Saved data entries
- - -
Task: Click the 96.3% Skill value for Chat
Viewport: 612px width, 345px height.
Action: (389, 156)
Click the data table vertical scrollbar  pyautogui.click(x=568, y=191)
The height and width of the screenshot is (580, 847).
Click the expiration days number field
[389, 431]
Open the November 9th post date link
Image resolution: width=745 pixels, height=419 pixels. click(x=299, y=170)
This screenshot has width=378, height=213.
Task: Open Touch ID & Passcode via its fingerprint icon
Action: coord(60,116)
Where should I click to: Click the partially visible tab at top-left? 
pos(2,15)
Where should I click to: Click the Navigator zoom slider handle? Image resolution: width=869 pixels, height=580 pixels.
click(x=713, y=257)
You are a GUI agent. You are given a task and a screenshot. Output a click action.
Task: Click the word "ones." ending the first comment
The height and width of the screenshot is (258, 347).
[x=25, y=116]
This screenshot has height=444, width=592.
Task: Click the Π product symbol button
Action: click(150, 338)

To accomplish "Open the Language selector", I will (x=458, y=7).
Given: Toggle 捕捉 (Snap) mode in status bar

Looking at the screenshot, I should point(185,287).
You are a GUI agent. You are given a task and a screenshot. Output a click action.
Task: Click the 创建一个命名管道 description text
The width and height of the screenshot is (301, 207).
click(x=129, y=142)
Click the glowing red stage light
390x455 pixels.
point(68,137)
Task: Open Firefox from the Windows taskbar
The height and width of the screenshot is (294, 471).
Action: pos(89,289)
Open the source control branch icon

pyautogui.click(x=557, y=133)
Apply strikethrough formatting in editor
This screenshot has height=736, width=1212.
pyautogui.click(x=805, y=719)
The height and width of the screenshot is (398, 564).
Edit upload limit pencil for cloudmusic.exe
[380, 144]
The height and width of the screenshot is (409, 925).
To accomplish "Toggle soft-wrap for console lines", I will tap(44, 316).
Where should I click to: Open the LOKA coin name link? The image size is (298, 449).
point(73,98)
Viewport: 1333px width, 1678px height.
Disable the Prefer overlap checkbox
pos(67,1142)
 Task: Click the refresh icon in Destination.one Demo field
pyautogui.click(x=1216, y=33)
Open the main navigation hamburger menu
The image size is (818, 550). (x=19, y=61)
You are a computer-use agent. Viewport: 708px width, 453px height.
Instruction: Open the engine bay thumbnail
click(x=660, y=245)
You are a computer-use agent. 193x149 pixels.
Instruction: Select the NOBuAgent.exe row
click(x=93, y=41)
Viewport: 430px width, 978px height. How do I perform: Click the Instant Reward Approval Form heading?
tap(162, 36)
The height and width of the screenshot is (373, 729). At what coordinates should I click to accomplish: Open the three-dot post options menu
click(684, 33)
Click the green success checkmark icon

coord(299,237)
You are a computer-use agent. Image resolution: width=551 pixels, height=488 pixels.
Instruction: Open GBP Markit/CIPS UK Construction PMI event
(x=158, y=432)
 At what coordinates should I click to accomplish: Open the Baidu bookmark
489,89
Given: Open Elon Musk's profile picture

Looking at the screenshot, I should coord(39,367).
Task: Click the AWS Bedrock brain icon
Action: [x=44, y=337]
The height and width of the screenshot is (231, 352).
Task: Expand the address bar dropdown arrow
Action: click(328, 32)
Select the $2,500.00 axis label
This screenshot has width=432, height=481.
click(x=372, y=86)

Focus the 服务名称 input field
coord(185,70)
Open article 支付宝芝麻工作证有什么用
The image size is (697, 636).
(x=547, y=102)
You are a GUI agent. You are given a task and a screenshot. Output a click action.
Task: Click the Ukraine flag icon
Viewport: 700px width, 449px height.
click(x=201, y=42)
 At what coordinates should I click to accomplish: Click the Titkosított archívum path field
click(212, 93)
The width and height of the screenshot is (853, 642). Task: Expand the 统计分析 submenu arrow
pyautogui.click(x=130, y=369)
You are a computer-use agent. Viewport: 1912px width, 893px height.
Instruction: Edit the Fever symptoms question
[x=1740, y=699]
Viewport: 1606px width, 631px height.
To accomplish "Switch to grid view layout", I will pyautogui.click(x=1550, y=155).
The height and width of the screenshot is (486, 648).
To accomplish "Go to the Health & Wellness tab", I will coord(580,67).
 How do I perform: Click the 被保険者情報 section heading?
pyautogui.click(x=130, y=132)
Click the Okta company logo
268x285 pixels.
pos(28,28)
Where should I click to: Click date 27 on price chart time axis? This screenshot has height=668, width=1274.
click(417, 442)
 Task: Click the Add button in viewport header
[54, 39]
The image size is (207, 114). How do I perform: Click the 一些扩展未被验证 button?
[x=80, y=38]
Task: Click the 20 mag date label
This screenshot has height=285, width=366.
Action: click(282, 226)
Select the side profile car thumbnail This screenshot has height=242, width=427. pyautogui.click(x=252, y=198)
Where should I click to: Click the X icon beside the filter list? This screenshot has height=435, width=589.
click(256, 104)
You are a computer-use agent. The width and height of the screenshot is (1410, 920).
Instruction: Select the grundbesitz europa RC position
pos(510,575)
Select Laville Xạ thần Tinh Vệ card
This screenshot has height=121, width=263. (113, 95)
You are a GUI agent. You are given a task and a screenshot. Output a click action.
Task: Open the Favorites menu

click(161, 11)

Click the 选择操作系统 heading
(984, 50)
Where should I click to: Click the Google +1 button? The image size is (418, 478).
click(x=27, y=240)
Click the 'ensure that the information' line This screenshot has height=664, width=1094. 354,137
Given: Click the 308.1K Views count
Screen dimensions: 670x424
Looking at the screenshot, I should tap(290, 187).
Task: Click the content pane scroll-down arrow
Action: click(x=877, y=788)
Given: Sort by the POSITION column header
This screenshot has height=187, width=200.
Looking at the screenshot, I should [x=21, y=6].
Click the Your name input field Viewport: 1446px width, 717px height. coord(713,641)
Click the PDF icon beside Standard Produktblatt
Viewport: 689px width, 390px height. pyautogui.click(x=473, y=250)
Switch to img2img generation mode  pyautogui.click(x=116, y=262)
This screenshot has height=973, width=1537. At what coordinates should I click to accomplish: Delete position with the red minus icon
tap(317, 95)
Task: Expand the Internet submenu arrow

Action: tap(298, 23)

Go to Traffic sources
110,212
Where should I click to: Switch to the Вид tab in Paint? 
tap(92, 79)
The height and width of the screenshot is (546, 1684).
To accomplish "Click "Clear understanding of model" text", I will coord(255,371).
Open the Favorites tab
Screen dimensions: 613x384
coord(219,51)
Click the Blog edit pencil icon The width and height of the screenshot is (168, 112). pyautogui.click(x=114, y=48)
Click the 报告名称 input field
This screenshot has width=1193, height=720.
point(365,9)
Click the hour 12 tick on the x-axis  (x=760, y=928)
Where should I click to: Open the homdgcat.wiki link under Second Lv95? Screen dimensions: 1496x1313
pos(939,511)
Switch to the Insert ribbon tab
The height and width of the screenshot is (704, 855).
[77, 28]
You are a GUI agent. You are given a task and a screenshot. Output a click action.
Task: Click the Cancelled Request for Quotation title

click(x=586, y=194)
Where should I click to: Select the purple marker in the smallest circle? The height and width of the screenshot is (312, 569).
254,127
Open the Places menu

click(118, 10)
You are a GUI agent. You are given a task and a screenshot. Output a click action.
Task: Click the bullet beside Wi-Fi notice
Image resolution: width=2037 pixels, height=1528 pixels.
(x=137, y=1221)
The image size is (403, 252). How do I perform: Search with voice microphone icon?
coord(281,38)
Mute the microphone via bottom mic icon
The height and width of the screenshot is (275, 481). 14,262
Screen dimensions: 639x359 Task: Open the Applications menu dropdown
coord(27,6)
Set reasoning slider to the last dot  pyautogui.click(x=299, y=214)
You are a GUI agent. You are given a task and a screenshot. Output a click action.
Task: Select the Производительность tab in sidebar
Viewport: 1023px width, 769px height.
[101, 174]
- - -
Prompt
Lines from the entries that contain the string "computer" must be found and copied.

Solution to this problem
You are a computer-use agent. Viewport: 708px width, 453px height.
You are a computer-use agent. 193x149 pixels.
You are a computer-use agent. Image resolution: width=551 pixels, height=488 pixels.
You are a computer-use agent. Viewport: 1912px width, 893px height.
You are a computer-use agent. The width and height of the screenshot is (1410, 920).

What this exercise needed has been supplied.